分子对接分析地高辛衍生物选择性拮抗RORγt活性

南方医科大学学报 ›› 2014, Vol. 34 ›› Issue (04): 511-.

分子对接分析地高辛衍生物选择性拮抗RORγt活性

钟彩梅，蔡译萱，王美容，郑秀芬，邱贤文，孙乐栋，张帆，张堂德

出版日期:2014-04-20 发布日期:2014-04-20

Investigation of selective inhibition of digoxin derivative on retinoic acid-related orphan
nuclear receptor γt transcription activity using molecular docking

Online:2014-04-20 Published:2014-04-20

摘要/Abstract

摘要： 目的银屑病是一种慢性炎症性免疫性疾病，与Th17细胞的功能失调密切相关。RORγt影响Th17细胞的分化、成熟；并
在该细胞所致的免疫紊乱中发挥极为重要的作用。本文主要探讨地高辛衍生物选择性拮抗RORγt转录活性的潜在机制。方
法地高辛为对照，通过分子对接的方法结合分子间的静电势能（MEP）分析地高辛衍生物（Dhd）与RORs（RORα，RORβ和
RORγt）的相互作用；通过荧光素酶报告基因系统进一步验证分子对接结果。结果分子对接结果示Dhd仅影响RORγt分子构
象；荧光素酶报告基因检测示Dhd选择性拮抗RORγt 转录活性，该拮抗作用可呈时-效性和量-效性。结论Dhd选择性拮抗
RORγt转录活性。

Abstract: Objetive Psoriasis is an autoimmune-related chronic inflammatory skin disease strongly associated with the
dysfunction of Th17 cells.
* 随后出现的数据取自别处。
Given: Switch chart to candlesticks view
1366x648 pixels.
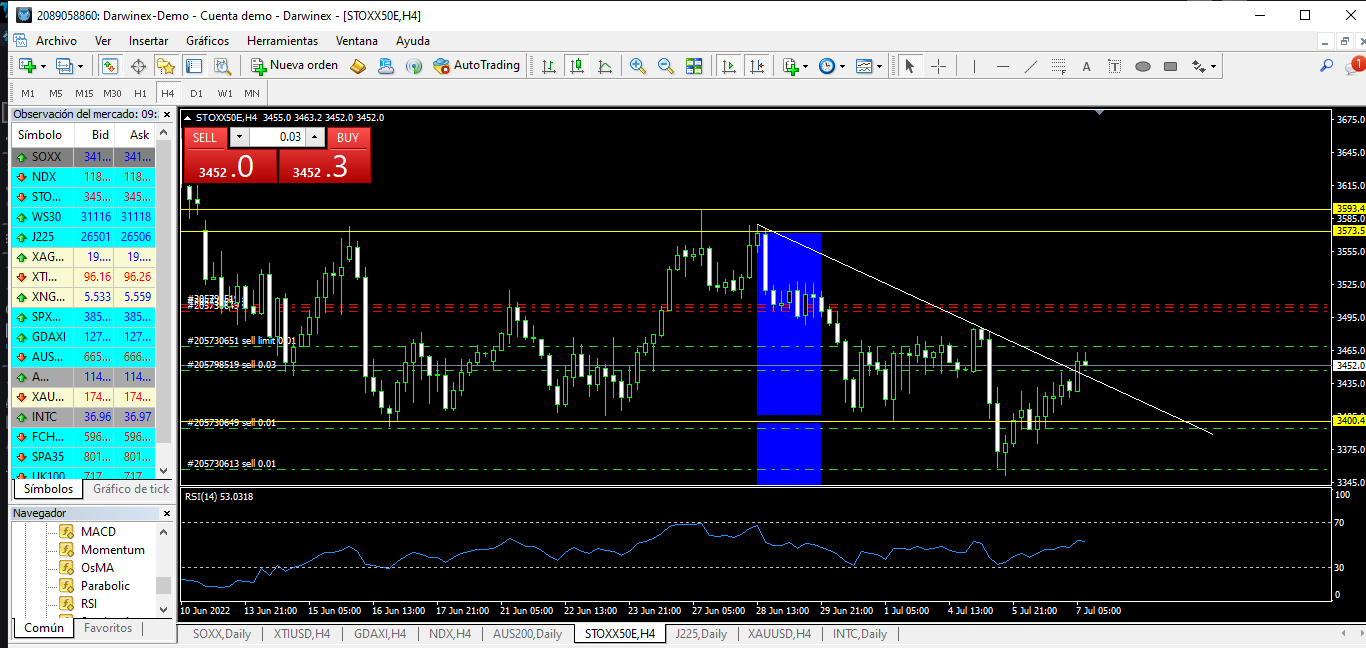Looking at the screenshot, I should 577,66.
Retinoic acid-related orphan nuclear receptor γt (RORγt) plays a critical role in the differentiation
and maturation of Th17 cells and in cell-derived immunologic derangement. We conducted this study to investigate potential
mechanism by which the derivative of digoxin selectively antagonizes RORγt transcriptional activity. Method Using molecular
docking in combination with molecular electrostatic potential (MEP), we detected the interaction between the derivative of
digoxin (Dhd) and ROR transcription factor (RORα，RORβ and RORγt), and the results were further confirmed by
bioluminescent assay. Result Molecular docking demonstrated that Dhd could exclusively inhibit the conformation of RORγt;
bioluminescent assay further indicated that RORγt was selectively antagonized by Dhd in a dose- and time-dependent
manner. Conclusion Dhd can selectively suppress RORγt transcriptional activity.

钟彩梅，蔡译萱，王美容，郑秀芬，邱贤文，孙乐栋，张帆，张堂德. 分子对接分析地高辛衍生物选择性拮抗RORγt活性[J]. 南方医科大学学报, 2014, 34(04): 511-.